For Health Oversight Activities. We may disclose your PHI without your authorization to a public health oversight agency for certain oversight activities authorized by law, as permitted by the Privacy Rule. Examples of oversight activities include: (i) audits, (ii) investigations, (iii) inspections, (iv) licensure, and (v) other activities generally necessary for the government to monitor the health care system, government programs, and compliance with civil rights laws.
For Judicial and Administrative Proceedings. We may disclose your PHI without your authorization in response to a court or administrative order issued in any judicial or administrative proceeding, as permitted by the Privacy Rule. We may also disclose your PHI in response to a subpoena, discovery request, or other lawful purpose, without a court or administrative order, but only: (i) if we obtain an order protecting the information requested, or (ii) if efforts have been made to tell you about the request for your PHI.
For Law Enforcement Purposes. We may disclose your PHI without your authorization to a law enforcement official for certain law enforcement purposes, as permitted by the Privacy Rule. Examples of this type of disclosure include: (i) disclosure in response to a court order, subpoena, warrant, summons, or similar process, and (ii) disclosure made in emergency circumstances to prevent a crime.
To Coroners, Medical Examiners, and Funeral Directors. We may disclose your PHI without your authorization to a coroner or medical examiner for the purpose of: (i) identifying a deceased person, (ii) determining a cause of death, or (iii) other duties as authorized by law, as permitted by the Privacy Rule. Also, we may disclose your PHI to funeral directors, consistent with applicable law, as necessary to carry out their duties regarding the decedent.
For Organ and Tissue Donation Purposes. We may use or disclose your PHI without your authorization to organ procurement organizations or other entities engaged in the procurement, banking, or transplantation of cadaveric organs, eyes, or tissue for the purpose of facilitating organ, eye, or tissue donation and transplantation, as permitted by the Privacy Rule.
For Research. We may use or disclose your PHI for research without your authorization, as permitted by the Privacy Rule. A number of conditions must be met before we use or disclose your PHI for research.
To Avert a Serious Threat to Health or Safety. We may use or disclose your PHI without your authorization when necessary to prevent a serious threat to someone’s health and safety, as permitted by the Privacy Rule. We may only make that kind of disclosure, however, to someone able to lessen or prevent the threat.
For Specialized Governmental Functions. We may use or disclose your PHI without your authorization for specialized governmental functions, as permitted by the Privacy Rule. Examples of this kind of disclosure are: (i) disclosure of PHI of military personnel for activities deemed necessary by military command authorities, and (ii) disclosure to authorized federal officials for lawful national security activities.
For Workers' Compensation. We may use or disclose your PHI without your authorization when authorized by and to the extent necessary to comply with workers’ compensation or other similar programs established by law that provide benefits for work-related injuries or illness without regard to fault, as permitted by the Privacy Rule.
For Care and Notification. We may use or disclose your PHI without your authorization to your family member, other relative, or a close personal friend or other person you identify. Our disclosure will be limited to PHI that is directly relevant to your care or payment related to your care. This includes information about your location, general condition, or death, as permitted by the Privacy Rule.
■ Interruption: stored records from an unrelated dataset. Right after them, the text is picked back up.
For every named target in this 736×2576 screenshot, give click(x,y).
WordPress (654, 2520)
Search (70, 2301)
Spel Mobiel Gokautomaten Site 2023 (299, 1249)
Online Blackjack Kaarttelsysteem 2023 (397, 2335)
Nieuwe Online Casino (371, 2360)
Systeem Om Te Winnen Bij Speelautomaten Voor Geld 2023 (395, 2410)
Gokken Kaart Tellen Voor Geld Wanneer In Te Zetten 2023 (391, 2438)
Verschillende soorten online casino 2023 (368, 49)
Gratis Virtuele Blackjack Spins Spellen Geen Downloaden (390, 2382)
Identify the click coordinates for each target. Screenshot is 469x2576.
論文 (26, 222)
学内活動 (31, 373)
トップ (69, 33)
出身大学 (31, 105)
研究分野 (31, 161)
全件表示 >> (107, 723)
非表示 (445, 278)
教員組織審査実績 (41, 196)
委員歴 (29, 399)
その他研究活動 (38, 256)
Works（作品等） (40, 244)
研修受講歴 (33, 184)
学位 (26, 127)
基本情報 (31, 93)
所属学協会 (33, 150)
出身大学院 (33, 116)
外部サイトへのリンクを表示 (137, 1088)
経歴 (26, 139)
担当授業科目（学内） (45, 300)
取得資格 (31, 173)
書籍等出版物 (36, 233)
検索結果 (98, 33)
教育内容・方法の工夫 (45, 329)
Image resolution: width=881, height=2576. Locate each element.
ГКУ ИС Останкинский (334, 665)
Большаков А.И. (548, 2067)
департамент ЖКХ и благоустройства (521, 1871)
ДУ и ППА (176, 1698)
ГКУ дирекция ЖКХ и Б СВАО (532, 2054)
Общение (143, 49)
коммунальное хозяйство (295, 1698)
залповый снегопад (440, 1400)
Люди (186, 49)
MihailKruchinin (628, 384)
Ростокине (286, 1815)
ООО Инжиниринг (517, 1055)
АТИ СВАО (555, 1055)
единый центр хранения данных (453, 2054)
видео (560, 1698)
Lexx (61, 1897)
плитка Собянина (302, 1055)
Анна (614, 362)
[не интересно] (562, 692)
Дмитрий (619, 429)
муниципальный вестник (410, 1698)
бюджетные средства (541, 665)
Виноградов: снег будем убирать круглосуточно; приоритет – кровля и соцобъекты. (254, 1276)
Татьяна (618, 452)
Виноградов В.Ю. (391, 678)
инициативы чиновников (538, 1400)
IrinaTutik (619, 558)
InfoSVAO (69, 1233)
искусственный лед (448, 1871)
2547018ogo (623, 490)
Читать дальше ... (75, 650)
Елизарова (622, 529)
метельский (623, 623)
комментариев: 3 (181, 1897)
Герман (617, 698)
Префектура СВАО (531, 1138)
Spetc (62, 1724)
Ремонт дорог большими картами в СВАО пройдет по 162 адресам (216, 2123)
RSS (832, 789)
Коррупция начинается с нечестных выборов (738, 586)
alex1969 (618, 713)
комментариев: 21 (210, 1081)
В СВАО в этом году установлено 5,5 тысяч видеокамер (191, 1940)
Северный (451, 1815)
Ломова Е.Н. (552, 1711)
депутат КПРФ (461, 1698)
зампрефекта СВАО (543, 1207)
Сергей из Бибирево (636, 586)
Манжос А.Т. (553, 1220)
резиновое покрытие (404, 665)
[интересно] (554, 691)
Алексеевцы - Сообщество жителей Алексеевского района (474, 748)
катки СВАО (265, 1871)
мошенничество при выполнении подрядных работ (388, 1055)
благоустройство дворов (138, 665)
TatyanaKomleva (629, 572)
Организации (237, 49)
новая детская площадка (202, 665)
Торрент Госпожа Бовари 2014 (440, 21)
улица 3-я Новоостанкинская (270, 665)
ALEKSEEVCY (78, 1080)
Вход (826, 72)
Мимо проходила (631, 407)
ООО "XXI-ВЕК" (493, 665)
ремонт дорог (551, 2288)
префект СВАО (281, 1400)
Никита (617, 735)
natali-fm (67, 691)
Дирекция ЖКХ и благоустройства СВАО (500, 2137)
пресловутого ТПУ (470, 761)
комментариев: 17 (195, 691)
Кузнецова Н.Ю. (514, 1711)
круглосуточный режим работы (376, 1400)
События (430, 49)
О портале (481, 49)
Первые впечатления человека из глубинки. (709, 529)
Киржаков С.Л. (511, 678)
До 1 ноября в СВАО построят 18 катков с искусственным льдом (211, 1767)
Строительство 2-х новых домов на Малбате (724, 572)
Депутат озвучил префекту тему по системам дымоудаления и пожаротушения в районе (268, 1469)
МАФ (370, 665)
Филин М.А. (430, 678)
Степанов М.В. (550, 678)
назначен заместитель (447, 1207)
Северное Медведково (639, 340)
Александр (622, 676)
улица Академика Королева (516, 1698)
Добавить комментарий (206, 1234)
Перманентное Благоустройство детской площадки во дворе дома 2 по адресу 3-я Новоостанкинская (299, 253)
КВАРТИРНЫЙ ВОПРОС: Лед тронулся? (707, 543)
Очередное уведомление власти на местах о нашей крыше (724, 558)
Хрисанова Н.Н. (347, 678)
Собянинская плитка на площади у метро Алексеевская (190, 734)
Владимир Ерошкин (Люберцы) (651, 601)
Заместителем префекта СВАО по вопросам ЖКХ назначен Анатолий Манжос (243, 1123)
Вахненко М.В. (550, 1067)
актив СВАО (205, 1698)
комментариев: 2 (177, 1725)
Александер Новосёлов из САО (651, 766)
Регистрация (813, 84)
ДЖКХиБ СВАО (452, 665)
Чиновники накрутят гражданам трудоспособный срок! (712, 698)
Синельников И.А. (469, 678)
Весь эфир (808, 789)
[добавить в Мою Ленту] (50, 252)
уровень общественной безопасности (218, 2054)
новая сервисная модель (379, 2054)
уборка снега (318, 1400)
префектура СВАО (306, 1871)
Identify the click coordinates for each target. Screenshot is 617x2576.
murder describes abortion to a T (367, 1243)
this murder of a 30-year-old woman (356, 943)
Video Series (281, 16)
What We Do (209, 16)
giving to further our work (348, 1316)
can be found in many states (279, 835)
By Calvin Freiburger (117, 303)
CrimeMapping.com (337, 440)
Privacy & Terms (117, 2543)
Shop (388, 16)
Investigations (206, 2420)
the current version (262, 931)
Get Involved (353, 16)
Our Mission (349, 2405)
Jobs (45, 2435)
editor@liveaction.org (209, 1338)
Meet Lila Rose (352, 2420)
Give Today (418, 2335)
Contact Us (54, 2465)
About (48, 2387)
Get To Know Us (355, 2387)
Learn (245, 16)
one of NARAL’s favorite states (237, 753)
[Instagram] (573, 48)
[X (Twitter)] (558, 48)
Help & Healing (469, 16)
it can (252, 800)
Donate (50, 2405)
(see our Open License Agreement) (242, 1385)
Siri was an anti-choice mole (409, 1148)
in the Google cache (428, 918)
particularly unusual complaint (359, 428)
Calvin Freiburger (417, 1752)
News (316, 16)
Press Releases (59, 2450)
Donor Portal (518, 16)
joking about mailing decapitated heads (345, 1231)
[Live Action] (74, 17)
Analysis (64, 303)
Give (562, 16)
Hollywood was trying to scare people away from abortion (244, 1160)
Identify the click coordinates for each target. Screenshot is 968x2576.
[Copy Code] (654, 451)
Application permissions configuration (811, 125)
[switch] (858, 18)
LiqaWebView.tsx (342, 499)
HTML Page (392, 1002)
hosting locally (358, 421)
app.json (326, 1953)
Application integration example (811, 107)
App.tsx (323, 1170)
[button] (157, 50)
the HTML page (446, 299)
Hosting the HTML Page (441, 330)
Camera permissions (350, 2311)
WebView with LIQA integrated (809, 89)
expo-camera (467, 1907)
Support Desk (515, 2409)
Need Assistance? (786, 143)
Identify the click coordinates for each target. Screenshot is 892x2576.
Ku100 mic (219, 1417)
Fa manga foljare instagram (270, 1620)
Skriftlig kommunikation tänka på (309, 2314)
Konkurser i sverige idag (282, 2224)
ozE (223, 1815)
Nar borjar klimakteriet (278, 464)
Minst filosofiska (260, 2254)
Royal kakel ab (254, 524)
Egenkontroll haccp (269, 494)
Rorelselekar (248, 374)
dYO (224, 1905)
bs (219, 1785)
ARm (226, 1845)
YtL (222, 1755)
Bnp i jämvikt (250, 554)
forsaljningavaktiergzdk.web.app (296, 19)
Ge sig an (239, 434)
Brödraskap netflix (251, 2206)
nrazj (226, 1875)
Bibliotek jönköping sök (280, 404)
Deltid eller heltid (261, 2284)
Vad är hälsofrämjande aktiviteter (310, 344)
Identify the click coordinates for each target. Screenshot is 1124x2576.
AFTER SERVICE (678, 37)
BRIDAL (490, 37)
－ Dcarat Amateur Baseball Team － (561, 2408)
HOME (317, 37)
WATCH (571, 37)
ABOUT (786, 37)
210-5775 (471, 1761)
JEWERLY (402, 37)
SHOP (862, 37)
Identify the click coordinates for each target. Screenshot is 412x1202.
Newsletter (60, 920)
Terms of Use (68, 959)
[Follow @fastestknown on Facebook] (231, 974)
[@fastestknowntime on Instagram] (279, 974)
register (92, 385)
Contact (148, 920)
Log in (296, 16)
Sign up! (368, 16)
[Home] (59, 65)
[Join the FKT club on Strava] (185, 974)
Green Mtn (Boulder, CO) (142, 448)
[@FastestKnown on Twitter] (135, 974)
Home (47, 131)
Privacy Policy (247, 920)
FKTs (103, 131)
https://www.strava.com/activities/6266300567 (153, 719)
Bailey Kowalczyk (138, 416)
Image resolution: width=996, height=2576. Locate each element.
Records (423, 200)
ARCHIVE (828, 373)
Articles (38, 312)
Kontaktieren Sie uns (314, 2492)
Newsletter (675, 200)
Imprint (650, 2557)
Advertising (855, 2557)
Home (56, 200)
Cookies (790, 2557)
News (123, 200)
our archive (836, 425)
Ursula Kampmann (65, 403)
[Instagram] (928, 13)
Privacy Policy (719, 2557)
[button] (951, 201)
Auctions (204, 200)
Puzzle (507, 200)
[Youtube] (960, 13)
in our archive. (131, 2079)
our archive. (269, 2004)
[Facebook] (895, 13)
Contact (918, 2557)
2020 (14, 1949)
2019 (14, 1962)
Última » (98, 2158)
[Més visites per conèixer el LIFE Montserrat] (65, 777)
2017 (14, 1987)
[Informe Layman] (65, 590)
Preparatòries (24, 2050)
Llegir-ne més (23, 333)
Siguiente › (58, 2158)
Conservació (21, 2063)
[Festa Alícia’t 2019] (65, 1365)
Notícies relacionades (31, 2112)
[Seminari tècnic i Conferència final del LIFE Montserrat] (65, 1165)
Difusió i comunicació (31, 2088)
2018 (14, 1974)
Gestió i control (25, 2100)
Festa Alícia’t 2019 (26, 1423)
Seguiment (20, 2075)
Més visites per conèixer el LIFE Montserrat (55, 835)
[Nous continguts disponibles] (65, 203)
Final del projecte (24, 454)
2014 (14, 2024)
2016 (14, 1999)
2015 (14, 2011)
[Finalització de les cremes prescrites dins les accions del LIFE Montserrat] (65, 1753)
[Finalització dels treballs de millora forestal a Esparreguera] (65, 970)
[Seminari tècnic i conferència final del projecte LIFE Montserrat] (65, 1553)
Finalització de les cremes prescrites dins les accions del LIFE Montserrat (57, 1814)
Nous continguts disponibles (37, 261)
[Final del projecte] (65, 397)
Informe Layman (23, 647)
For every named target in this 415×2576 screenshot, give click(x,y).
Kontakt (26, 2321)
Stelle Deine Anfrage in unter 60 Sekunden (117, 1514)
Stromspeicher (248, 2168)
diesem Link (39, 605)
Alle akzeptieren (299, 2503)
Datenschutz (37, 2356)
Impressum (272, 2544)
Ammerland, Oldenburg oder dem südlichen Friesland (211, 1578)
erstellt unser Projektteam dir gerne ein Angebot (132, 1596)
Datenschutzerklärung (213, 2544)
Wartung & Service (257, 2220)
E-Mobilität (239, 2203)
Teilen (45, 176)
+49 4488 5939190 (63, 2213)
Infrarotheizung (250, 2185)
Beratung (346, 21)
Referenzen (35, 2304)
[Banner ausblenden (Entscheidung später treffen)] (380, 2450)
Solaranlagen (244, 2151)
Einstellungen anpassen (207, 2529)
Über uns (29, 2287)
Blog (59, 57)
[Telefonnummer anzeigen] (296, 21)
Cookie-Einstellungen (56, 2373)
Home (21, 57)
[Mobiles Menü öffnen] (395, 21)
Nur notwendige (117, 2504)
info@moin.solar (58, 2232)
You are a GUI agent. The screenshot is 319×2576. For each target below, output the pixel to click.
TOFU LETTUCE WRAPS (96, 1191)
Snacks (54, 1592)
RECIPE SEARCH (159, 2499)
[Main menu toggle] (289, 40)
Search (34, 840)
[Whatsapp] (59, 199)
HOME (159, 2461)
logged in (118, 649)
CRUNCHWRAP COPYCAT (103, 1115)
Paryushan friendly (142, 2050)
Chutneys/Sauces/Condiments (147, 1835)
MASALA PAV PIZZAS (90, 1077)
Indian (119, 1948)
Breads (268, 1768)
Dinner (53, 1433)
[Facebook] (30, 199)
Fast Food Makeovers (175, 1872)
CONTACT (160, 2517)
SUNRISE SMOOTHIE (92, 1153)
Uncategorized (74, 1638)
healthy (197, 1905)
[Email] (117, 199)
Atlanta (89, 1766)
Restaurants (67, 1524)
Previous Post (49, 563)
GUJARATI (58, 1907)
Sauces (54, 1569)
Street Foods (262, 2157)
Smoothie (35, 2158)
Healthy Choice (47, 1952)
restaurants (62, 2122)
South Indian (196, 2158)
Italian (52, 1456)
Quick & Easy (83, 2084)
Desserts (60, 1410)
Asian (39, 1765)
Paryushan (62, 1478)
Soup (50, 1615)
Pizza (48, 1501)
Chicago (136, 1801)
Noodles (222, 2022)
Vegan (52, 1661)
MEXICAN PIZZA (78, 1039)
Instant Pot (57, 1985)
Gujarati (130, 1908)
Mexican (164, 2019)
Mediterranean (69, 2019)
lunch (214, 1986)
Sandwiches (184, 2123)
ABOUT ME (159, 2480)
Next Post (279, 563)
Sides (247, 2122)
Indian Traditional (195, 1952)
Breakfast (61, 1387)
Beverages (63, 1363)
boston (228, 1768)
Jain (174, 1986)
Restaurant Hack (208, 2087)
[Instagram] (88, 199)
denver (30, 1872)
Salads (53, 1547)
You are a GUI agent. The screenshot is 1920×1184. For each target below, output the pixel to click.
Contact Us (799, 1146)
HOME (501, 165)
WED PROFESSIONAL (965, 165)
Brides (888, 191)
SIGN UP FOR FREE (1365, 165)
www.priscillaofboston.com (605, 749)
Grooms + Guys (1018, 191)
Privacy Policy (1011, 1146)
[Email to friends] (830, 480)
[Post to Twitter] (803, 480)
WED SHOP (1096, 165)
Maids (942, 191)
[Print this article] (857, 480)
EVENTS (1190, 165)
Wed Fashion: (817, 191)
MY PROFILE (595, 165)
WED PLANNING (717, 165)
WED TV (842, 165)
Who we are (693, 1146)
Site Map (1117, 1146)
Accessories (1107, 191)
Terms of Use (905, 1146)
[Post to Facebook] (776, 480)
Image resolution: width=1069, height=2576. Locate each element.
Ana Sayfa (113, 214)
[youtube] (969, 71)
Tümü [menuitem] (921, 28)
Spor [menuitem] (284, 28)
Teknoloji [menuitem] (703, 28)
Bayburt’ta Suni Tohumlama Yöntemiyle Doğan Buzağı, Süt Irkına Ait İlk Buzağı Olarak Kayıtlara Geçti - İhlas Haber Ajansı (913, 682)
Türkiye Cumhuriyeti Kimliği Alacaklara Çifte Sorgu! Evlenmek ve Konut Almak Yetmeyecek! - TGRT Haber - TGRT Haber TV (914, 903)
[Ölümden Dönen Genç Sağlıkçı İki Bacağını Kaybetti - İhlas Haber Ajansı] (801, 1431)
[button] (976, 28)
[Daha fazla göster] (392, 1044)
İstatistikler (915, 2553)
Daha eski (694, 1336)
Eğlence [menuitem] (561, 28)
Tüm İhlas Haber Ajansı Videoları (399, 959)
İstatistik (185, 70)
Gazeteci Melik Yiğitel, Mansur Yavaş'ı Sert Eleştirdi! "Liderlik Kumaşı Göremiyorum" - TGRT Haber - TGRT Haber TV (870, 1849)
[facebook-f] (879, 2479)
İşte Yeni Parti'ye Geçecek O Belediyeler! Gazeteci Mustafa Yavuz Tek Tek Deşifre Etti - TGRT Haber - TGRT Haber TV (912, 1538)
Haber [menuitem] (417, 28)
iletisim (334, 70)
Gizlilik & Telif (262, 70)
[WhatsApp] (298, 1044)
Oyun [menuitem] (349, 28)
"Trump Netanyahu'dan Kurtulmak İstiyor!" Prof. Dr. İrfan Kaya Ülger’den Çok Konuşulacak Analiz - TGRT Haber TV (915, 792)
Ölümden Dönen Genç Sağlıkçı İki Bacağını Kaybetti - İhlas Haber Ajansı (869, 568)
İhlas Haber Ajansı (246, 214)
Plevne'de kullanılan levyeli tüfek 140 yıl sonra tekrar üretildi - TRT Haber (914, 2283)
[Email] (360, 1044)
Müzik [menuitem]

Incident to a Use or Disclosure Permitted by the Privacy Rule. We may make a use or disclosure of your PHI without your authorization if the use or disclosure is incidental to a use or disclosure otherwise permitted by the Privacy Rule. We will make reasonable efforts to limit PHI used and/or disclosed to the minimum necessary to accomplish the intended purpose of the use and/or disclosure. We have in place appropriate administrative, technical, and physical safeguards to protect the privacy of your PHI.
Section 3. Your Rights
Right to Request Restrictions on PHI Uses and Disclosures
You have the right to request that we restrict uses and disclosures of your PHI to carry out treatment, payment, or health care operations, or to restrict uses and disclosures to family members, relatives, friends, or other persons identified by you who are involved in your care or in payment for your care, as permitted by the Privacy Rule. However, we are not required to agree to your request.
Your request for restrictions must be in writing to the Plan’s Privacy Contact at the address below.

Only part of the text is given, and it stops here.